Tuesday, December 27, 2011

Praktisnya Gudeg Kaleng


Gudeg Kaleng!

Pertama kali mendengar Gudeg Kaleng, pikiranku langsung berkelana terlalu jauh. Bagiku, gudeg di dalam kaleng itu absurd. Aku membayangkan tuna atau sarden kalengan, tapi tuna atau sardennya diganti dengan gudeg.

Entah kenapa, visualisasinya justru menjadi kacau. Belum lagi konon katanya gudeg ini bisa bertahan satu tahun!

Bayangan rasa 'kaleng' yang mengendap selama satu tahun di dalam gudeg tersebut muncul perlahan. Selain itu, sekaleng penuh gudeg bagiku bukanlah makanan yang menggiurkan. Gudeg baru terasa lengkap kalau ada areh, telur, ayam, dan kreceknya. 

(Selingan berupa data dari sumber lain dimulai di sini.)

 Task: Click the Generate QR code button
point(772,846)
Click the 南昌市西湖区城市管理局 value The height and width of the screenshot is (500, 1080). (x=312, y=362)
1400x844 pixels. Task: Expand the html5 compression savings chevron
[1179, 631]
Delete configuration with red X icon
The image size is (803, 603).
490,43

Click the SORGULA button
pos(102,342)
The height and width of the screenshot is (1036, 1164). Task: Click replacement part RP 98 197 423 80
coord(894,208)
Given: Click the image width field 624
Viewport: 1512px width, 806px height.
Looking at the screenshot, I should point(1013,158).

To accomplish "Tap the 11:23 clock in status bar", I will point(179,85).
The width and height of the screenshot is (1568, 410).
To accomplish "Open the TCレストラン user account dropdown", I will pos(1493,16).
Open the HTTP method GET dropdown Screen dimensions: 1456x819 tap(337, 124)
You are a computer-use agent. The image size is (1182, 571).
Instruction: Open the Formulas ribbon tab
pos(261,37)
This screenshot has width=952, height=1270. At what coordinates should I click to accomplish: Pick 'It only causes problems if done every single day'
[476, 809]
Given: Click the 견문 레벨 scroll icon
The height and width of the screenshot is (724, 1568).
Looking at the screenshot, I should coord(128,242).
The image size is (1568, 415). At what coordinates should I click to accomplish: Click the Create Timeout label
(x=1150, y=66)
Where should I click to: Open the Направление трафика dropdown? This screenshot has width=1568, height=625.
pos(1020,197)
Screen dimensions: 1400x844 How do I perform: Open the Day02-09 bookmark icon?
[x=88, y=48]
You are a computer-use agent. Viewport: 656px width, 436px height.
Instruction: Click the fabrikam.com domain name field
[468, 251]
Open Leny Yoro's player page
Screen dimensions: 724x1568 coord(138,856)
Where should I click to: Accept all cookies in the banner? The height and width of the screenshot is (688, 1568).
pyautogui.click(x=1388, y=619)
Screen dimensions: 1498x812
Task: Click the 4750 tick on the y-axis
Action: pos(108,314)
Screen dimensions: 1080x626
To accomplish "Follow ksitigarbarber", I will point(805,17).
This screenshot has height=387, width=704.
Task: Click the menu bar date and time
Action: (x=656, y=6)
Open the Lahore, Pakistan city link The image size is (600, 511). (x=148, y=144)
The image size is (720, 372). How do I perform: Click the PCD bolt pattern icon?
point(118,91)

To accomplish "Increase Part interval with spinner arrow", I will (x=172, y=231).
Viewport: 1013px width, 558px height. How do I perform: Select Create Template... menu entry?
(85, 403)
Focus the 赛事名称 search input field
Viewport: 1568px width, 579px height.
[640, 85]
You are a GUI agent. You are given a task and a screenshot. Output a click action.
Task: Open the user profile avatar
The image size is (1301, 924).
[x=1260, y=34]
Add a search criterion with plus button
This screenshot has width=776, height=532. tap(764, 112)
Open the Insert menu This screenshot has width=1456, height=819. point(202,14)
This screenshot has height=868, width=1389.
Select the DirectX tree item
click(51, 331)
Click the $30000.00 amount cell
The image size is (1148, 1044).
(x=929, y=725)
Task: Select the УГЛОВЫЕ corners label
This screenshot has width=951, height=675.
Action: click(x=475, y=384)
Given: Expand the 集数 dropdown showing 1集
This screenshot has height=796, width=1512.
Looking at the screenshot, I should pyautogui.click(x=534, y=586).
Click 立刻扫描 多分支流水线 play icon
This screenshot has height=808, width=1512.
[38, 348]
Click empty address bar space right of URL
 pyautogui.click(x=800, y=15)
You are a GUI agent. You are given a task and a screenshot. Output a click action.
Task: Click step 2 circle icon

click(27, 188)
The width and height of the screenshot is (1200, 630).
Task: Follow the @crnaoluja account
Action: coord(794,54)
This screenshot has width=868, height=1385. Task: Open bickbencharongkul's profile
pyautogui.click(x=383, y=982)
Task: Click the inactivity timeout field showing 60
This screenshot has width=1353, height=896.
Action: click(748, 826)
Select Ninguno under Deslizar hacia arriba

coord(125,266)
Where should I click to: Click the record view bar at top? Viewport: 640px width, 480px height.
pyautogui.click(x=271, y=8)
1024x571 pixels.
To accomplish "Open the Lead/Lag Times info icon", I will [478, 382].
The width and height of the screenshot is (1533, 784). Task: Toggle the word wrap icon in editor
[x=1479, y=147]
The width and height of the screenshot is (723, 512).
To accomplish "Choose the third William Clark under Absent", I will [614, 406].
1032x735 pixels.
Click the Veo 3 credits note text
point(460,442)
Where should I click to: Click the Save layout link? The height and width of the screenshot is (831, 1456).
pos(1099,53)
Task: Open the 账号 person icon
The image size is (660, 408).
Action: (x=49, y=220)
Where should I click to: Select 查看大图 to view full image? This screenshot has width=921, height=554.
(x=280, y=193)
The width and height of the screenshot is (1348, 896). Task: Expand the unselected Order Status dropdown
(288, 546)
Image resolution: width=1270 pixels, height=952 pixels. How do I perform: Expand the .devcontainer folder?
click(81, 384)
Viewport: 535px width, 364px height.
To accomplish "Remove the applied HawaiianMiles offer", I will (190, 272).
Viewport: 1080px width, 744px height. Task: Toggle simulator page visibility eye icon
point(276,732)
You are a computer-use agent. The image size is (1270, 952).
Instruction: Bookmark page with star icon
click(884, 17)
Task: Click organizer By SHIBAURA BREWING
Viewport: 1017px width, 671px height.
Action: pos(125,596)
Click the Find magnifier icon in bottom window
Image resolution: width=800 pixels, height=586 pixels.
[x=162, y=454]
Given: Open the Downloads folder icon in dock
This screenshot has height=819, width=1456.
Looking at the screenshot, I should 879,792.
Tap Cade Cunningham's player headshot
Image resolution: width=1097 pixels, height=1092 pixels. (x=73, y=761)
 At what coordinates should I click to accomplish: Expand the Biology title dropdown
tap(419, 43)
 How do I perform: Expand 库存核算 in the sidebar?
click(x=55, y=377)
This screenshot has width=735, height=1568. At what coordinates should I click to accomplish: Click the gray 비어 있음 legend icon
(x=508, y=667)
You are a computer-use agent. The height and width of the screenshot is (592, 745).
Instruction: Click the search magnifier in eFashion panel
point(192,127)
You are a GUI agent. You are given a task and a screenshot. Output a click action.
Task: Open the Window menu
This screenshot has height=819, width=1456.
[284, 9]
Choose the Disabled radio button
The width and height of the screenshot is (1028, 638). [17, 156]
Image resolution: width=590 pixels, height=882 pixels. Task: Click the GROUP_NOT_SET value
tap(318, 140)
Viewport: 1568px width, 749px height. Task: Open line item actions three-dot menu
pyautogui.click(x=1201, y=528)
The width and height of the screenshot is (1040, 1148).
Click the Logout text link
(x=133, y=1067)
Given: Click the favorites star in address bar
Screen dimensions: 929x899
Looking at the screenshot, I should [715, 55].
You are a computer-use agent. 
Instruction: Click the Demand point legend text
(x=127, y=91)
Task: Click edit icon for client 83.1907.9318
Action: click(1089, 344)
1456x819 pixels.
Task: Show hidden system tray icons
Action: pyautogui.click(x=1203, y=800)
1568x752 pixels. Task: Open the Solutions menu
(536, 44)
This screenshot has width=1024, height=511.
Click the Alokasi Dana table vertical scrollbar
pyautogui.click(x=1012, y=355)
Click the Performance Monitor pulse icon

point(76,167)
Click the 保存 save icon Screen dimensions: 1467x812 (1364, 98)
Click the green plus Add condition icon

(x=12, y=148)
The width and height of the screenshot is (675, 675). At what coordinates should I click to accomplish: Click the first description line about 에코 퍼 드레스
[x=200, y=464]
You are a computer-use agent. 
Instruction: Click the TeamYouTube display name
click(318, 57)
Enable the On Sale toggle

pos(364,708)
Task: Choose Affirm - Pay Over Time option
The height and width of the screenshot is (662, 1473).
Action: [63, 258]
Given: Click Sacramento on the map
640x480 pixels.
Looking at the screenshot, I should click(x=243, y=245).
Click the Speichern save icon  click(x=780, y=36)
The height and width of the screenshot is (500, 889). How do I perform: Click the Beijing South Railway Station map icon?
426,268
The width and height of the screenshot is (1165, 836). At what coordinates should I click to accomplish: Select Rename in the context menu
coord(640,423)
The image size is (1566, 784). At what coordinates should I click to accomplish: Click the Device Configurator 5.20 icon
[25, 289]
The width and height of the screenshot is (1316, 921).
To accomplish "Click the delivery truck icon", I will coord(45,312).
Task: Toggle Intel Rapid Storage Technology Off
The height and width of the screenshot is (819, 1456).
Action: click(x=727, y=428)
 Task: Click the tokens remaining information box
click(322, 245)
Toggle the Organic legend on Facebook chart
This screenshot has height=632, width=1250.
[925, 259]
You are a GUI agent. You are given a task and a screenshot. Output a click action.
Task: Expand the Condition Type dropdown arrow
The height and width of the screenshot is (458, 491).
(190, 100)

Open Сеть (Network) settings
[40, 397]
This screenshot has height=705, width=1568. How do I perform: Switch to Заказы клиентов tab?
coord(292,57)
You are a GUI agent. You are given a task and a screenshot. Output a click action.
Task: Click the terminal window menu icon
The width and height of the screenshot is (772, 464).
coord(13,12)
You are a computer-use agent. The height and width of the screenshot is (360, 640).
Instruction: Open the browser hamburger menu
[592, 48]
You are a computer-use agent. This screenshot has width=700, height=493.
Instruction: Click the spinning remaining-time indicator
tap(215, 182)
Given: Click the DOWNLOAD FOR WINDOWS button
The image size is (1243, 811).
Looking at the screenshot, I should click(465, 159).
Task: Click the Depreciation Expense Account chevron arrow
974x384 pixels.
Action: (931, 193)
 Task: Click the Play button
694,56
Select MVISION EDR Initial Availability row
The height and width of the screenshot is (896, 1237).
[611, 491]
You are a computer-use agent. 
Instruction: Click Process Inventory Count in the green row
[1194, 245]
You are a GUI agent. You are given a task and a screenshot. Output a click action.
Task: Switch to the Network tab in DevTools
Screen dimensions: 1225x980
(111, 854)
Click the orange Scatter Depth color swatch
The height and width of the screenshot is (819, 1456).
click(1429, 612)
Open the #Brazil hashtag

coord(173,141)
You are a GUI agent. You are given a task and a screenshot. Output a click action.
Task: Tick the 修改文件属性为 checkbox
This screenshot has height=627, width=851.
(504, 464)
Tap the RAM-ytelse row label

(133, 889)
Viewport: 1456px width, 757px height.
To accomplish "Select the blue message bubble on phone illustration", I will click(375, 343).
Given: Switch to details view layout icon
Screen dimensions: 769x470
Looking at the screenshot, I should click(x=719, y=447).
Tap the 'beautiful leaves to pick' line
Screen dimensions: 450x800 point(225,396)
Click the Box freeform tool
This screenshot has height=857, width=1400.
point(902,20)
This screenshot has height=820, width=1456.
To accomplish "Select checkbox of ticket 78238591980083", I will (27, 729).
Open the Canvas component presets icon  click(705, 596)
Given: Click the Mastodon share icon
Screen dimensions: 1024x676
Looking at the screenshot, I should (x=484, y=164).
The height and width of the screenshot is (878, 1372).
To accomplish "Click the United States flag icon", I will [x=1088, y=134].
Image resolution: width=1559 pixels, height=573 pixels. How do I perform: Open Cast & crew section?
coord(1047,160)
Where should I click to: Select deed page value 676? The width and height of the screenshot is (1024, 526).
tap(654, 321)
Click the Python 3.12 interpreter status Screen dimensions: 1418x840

Jadi, bukan hanya gudeg sendirian.

Aku pun meliput Gudeg Kaleng dengan perasaan absurd, meski berhasil aku lepaskan (berkat pengalaman eggroll ubi ungu). Jujur saja, nama besar Bu Tjitro membuatku yakin bahwa Gudeg Kaleng ini bukanlah sekedar lelucon kuliner.

Sesampainya di Bu Tjitro, bayanganku tentang Gudeg Kaleng a la bronx langsung menguap. Kemasannya yang rapi dan praktis, serta desain label kaleng yang manis membuatku langsung berpendapat bahwa makanan ini 'aman', baik dari rasa dan kesehatan.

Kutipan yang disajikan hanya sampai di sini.